Limitations & Future Work¶

Low performance ceiling: The strongest system achieves only 61.1% EA (49.6% on Hard), showing the benchmark is difficult—a strength for longevity, but difficult for fine-grained ranking of top-tier models currently.
Kaggle ecosystem reliance: Tasks are focused on data science/analysis and may not cover other data-intensive development (e.g., production databases, real-time streaming).
Metric dependence on numerical anchors: Numerical answers are ideal for statistics/aggregation but less suited for open-ended analysis tasks without a unique answer.
Large-scale I/O bottlenecks: Communities >8GB essentially lead to total failure, where some failures are due to engineering I/O limits rather than a lacks of reasoning.

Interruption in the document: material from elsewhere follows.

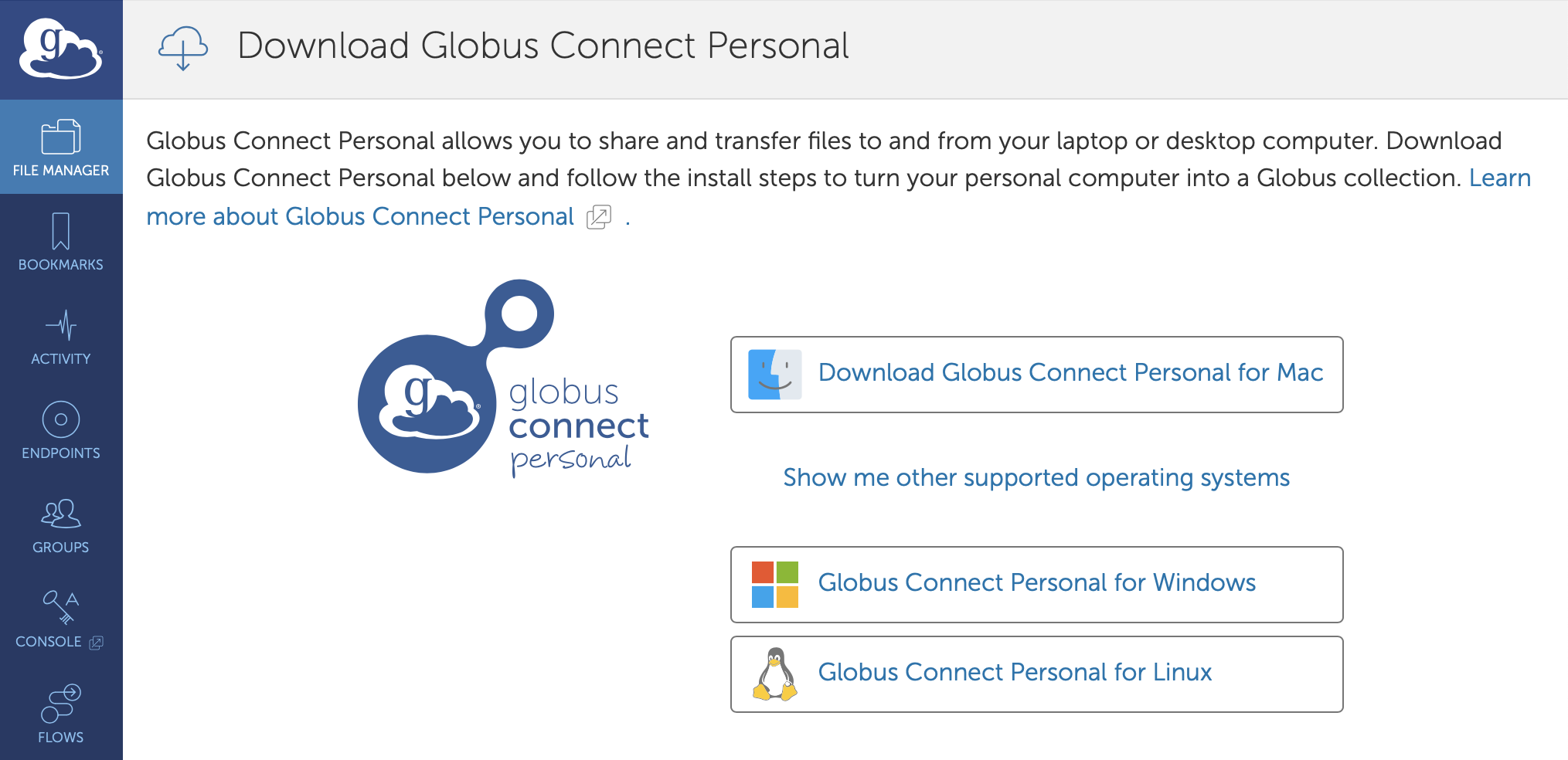Click the Linux penguin icon

[774, 674]
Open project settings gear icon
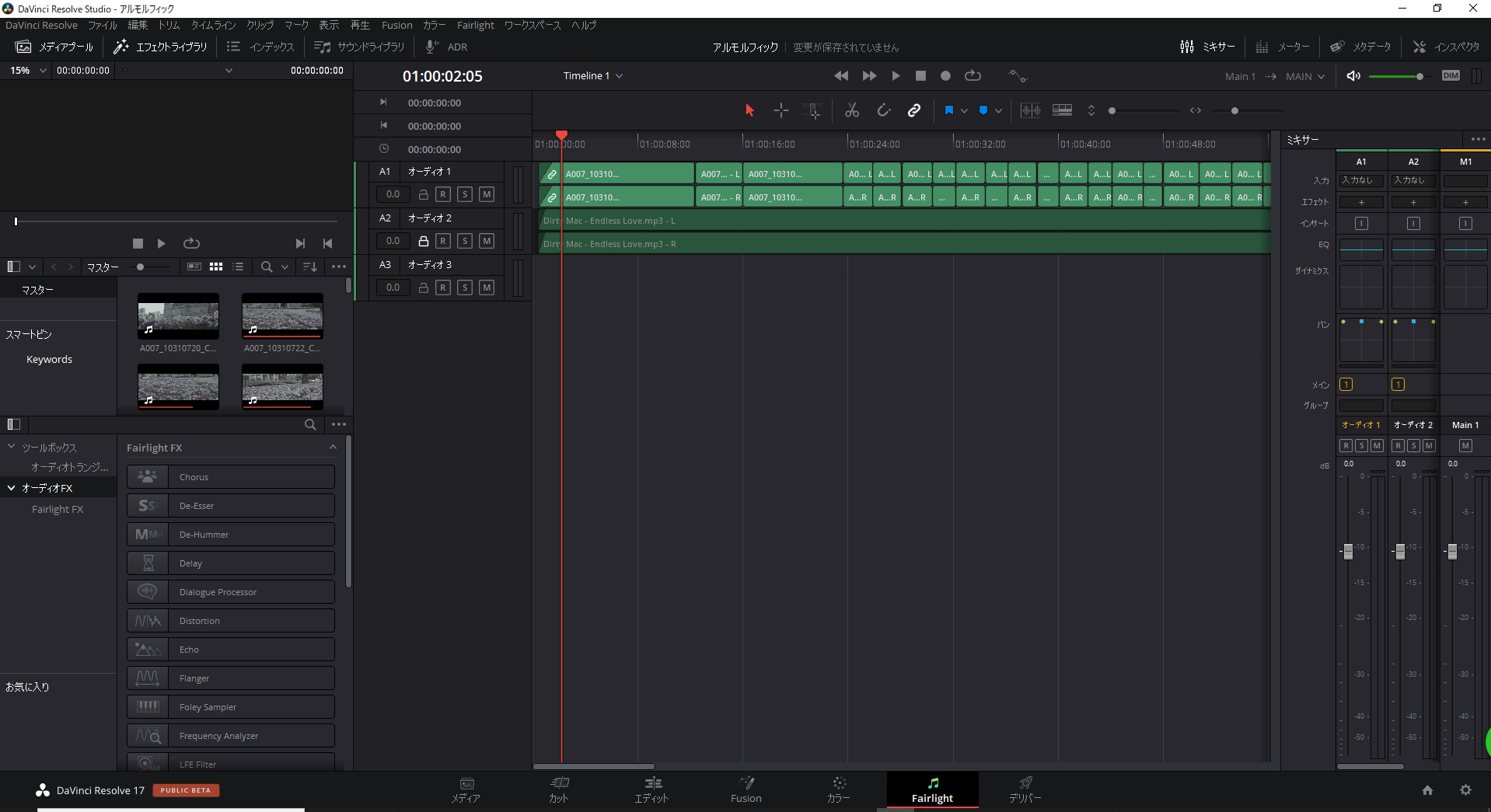Viewport: 1491px width, 812px height. pyautogui.click(x=1465, y=790)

vs SWE-bench / Terminal-Bench (Code-centric): These assume required data is already in place. CoDA-Bench requires autonomous discovery within complex environments.
vs DA-Code / DABstep / DSBench (Data-centric): While focused on data science, these provide all relevant files explicitly. CoDA-Bench hides data among hundreds of semantic distractors.
vs MLE-bench / GAIA (Files ≤ 10): These possess low discovery pressure. CoDA-Bench features an average of 980 files (max 8,158) with SNR as low as 0.0105, representing an order of magnitude difference in discovery complexity.

Rating¶

Novelty: ⭐⭐⭐⭐⭐ First benchmark to link code intelligence with data discovery; the combination of co-occurrence graphs and adversarial evolution is highly innovative.
Experimental Thoroughness: ⭐⭐⭐⭐⭐ Covers native CLIs and frameworks across multiple model families, with extensive analysis on Oracle ablation, SNR, volume, and error attribution.
Writing Quality: ⭐⭐⭐⭐ Motivations and construction flows are clear; some implementation details are deferred to appendices.
Value: ⭐⭐⭐⭐⭐ Directly addresses the neglected bottleneck of "data discovery" in autonomous engineering, providing vital guidance for the development of real-world agents.